*Exercise set*
(a) Using the passage on Thomas Jefferson below, decide whether each statement agrees with it: (i) Jefferson rode to his inauguration in a carriage; (ii) the Chief Justice administered the oath of office; (iii) Jefferson ended the whiskey tax. Answer yes or no for each and quote the deciding words.
(b) Answer these questions from the passage on Thomas Jefferson below, one per line:
(i) On what date was Inauguration Day?
(ii) What did Jefferson privately call his election?
(iii) What did Jefferson plan to rely on instead of a standing army?
(c) Carry the passage on Thomas Jefferson's presidency forward from its final sentence.

*Document segment*
<<<<
March 4, 1801, was Inauguration Day in Washington, D.C.
The still unfinished capital of the United States was only a tiny village.
Stumps and mud holes filled Pennsylvania Avenue, and a swampy wilderness
separated Capitol Hill from the president’s mansion. A Washington
resident described the modest inauguration ceremony:
“The sun shone bright on that morning. ... Mr.
Jefferson had not yet arrived. He was seen walking from his lodgings,
which were not far distant, attended by five or six gentlemen who were
his fellowlodgers. Soon afterwards he entered... and bowing to the
Senate, who arose to receive him, he approached a table on which the Bible
lay and took the oath which was administered to him by the Chief Justice.
... The new President walked home with two or three of the gentlemen
who lodged in the same house. At dinner ... a gentleman from Baltimore,
... asked permission to wish him joy.
‘I would advise you,’ answered Mr. Jefferson smiling,
‘to follow my example on nuptial occasions when I always tell the bridegroom
I will wait till the end of the year before offering my congratulations.’
And this was the only and solitary instance of any notice taken of the
event of the morning.”
—quoted in The Life of Thomas Jefferson
Thomas Jefferson Takes Office
Thomas Jefferson privately referred to his election as
the “Revolution of 1800.” He believed that Washington and Adams had acted
too much like royalty, and he tried to create a less formal style for the
presidency. He rode horseback rather than traveling in carriages.
In place of formal receptions, he entertained at more intimate dinners
around a circular table so that, as he said, “When brought together in
society, all are perfectly equal.” Although Jefferson set a new style for
the presidency, he did not overturn all of the Federalists’ policies.
Instead he sought to integrate Republican ideas into the policies that
the Federalists had already put in place.
A strong believer in small government, Jefferson hoped
to limit the scope of federal power. He began paying off the federal
debt, cut government spending, and did away with the hated whiskey tax.
Instead of a standing army, he planned to rely on local militia.
>>>>
*Excerpted records*
<<<<
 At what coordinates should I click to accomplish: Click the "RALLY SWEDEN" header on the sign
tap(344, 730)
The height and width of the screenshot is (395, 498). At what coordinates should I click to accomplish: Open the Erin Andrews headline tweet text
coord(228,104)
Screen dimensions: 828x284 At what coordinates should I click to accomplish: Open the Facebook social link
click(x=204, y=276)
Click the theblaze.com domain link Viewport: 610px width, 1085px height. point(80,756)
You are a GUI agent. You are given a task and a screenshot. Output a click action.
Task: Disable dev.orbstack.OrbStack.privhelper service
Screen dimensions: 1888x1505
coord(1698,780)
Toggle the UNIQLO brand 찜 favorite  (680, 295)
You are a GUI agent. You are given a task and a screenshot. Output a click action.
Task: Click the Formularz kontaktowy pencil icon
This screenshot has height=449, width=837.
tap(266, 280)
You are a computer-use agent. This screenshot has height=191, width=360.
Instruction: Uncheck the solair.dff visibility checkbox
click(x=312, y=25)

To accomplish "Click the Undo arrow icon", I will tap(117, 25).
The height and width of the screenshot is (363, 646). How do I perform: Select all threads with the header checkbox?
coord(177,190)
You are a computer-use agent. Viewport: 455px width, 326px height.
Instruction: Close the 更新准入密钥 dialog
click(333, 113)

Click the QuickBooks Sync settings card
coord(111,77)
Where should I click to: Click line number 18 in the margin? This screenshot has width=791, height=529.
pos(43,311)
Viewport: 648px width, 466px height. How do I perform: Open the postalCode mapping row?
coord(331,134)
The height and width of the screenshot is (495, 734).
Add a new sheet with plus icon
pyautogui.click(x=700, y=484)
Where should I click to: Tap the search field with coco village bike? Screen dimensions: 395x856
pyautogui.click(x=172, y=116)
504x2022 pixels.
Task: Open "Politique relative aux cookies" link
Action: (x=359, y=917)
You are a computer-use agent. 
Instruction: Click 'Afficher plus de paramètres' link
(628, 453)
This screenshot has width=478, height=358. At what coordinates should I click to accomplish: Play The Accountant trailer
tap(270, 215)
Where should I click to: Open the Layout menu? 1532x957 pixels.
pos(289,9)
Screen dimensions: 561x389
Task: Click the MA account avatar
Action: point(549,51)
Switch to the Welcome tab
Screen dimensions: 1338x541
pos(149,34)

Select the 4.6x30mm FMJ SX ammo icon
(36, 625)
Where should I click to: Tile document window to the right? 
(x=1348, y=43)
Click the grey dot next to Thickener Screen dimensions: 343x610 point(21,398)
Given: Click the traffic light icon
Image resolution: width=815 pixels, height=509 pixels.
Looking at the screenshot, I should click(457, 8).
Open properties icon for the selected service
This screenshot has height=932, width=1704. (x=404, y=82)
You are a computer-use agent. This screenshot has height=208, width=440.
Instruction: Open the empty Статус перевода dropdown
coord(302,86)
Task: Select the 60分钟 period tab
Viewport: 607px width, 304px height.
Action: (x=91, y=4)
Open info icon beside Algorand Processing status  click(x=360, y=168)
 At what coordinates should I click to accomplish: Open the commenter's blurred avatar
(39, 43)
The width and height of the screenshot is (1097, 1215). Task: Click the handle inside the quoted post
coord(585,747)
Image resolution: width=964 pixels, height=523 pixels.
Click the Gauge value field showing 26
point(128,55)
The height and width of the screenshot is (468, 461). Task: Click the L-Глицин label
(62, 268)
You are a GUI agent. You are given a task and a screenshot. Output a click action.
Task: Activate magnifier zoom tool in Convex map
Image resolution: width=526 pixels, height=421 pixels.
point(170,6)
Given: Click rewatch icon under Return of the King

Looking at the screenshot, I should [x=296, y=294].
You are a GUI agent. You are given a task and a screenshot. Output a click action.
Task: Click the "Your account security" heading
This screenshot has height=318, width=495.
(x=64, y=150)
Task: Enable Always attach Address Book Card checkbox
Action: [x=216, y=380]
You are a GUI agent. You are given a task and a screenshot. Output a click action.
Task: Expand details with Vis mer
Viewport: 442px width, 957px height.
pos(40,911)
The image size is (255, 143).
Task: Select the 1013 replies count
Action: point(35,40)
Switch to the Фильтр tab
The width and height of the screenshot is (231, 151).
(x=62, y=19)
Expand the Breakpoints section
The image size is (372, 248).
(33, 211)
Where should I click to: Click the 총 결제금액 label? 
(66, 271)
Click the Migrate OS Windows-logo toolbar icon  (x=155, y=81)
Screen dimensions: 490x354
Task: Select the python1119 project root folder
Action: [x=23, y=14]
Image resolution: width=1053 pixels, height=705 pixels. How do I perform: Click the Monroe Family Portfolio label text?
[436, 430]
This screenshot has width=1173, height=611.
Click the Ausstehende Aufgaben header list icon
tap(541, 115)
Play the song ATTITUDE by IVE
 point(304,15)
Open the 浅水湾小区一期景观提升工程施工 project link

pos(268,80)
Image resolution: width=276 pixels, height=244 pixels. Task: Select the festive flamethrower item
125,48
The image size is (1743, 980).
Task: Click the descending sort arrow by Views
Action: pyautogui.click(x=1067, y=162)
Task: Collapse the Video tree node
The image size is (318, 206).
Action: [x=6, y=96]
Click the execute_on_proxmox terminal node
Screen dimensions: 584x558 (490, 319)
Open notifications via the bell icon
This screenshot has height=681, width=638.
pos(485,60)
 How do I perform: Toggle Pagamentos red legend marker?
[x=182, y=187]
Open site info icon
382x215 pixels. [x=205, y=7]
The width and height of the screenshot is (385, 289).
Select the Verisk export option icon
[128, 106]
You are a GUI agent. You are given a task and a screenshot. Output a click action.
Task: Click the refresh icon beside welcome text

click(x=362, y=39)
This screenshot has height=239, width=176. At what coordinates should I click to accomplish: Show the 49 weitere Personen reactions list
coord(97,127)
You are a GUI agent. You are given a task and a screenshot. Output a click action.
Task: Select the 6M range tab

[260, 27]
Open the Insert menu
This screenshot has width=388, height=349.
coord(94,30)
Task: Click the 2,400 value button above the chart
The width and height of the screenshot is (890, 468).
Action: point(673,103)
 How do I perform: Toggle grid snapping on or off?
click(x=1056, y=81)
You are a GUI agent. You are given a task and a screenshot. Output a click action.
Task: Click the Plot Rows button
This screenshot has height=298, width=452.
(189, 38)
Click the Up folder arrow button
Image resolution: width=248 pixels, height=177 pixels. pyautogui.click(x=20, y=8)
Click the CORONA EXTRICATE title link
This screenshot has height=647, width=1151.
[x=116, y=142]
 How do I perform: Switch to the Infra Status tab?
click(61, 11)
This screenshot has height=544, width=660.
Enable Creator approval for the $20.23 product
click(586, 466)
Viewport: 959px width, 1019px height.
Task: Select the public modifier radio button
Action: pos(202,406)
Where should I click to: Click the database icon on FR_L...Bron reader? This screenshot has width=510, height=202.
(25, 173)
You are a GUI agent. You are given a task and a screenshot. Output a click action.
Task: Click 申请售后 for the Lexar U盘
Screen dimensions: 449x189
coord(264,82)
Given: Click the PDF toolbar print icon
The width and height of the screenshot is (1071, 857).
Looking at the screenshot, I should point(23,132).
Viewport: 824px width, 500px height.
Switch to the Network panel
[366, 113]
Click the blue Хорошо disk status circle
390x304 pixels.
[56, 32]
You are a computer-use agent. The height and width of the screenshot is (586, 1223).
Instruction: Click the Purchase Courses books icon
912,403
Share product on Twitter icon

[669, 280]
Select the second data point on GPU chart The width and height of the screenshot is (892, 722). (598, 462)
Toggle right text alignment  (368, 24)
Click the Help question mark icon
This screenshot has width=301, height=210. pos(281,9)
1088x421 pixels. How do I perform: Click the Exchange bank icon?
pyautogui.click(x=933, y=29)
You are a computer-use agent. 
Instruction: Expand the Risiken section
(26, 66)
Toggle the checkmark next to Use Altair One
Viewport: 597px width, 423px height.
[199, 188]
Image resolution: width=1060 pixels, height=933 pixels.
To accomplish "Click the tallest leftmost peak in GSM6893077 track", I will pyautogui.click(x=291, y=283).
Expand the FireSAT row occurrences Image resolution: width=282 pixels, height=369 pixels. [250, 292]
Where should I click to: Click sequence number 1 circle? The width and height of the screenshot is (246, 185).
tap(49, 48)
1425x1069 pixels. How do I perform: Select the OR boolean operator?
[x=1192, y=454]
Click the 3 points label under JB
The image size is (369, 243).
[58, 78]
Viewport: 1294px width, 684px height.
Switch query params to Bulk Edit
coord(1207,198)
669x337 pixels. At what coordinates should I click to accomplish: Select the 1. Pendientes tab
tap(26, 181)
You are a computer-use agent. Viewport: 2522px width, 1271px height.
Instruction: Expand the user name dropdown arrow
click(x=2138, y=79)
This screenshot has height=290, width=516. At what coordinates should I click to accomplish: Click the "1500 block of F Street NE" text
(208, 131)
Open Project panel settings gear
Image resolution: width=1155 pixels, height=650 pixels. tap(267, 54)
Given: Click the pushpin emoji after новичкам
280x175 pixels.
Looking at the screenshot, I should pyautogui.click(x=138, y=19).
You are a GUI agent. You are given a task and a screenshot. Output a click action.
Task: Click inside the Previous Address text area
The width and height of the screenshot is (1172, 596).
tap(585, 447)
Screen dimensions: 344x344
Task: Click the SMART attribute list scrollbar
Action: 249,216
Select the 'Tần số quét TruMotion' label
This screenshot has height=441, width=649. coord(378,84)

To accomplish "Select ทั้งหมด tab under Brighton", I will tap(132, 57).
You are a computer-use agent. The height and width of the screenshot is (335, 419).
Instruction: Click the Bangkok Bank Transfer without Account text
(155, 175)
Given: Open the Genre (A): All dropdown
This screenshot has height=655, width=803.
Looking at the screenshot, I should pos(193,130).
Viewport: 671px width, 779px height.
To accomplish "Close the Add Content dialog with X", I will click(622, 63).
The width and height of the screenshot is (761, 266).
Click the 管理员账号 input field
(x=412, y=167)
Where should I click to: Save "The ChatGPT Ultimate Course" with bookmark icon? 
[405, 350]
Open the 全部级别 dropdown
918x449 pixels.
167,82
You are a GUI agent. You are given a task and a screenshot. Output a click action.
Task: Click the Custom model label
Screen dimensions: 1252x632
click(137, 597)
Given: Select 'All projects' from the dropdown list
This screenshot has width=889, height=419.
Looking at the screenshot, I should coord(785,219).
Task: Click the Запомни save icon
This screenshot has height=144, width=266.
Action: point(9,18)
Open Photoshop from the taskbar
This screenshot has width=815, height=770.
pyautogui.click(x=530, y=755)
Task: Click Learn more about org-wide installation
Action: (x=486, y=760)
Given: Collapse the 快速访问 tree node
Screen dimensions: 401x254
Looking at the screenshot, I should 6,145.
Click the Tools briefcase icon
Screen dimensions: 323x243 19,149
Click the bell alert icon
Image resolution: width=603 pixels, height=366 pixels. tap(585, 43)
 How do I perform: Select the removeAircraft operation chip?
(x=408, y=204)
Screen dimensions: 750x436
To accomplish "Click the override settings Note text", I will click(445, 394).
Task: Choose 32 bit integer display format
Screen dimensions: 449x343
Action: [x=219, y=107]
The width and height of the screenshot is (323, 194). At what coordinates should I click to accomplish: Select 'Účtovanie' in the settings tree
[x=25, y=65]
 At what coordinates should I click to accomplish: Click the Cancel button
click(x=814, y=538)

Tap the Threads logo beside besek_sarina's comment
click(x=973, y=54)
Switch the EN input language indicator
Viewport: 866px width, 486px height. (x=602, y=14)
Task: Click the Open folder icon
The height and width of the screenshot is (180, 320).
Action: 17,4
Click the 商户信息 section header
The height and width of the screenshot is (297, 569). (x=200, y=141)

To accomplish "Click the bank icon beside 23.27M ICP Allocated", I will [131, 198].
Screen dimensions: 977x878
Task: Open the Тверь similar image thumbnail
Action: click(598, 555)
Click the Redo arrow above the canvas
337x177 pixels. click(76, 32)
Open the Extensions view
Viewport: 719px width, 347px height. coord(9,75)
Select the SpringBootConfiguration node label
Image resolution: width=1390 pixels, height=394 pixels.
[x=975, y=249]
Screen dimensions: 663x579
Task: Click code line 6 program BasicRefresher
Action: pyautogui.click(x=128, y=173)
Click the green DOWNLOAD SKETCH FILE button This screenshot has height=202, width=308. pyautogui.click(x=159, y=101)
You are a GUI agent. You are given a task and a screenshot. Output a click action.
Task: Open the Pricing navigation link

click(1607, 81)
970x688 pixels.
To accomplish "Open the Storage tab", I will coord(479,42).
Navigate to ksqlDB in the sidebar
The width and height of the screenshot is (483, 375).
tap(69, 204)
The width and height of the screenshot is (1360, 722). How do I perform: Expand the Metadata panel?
>>>>
*Per-task answers*
(a)
(i) No: "He was seen walking from his lodgings"
(ii) Yes: "took the oath which was administered to him by the Chief Justice"
(iii) Yes: "did away with the hated whiskey tax"

(b)
(i) March 4, 1801
(ii) The "Revolution of 1800"
(iii) Local militia

(c)
Jefferson’s economic ideas had worried many Federalists, who expected the
new president to dismantle the national bank. Jefferson’s choice
of Albert Gallatin as secretary of the treasury reassured them. Gallatin
was a skilled financier who supported Hamilton’s system.
Summarizing
What was new about Jefferson’s approach to the presidency?
Birth of a Capital
To plan the new national capital, President Washington
chose Pierre Charles L’Enfant. One of L’Enfant’s first decisions
was to place the future “Congress House” (what would become the Capitol)
on high ground with a commanding view of the Potomac River. Congress
House was to be the central point in a square grid of streets slashed by
avenues that radiated from Capitol Hill like spokes on a wheel. L’Enfant’s
plan called for circular intersections to join three or more avenues at
strategic spots.
After a series of disputes with the local landowners,
L’Enfant was removed from the project, and he took his plans with him.
Fortunately one of the surveyors, an African American named Benjamin Banneker,
was able to draw the plans from memory, thus enabling the project to continue.
Modern Washington, D.C., still retains many of the elements of this plan.
The Rise of the Supreme Court
Before their term expired, the Federalist majority in
Congress passed the Judiciary Act of 1801. This act created 16 new
federal judges. Before leaving office, President Adams appointed
Federalists to these positions. These judges were nicknamed “midnight
judges” because Adams supposedly signed appointments until midnight on
his last day in office.
Impeaching Judges
Neither Jefferson nor the Republicans in Congress were
pleased that the Federalists controlled the courts. One of the first
acts of Congress after Jefferson took office was to repeal the Judiciary
Act of 1801, thereby doing away with the “midnight judges” by abolishing
their offices. The Republicans then tried to remove other Federalists
from the judiciary by impeachment. Republican leaders believed that
the impeachment power was one of the checks and balances in the Constitution.
Congress could impeach and remove judges for arbitrary or unfair decisions,
not just for criminal behavior.
In 1804, the House impeached Supreme Court Justice Samuel
Chase. During one trial, Chase had ordered “any of those persons
or creatures called democrats” removed from the jury. He had also
denounced Jefferson while addressing another jury. Although these
actions may have been unfair, the Senate did not convict Chase. Many
senators did not think he was guilty of “treason, bribery, or other high
crimes and misdemeanors” that the Constitution required for his removal.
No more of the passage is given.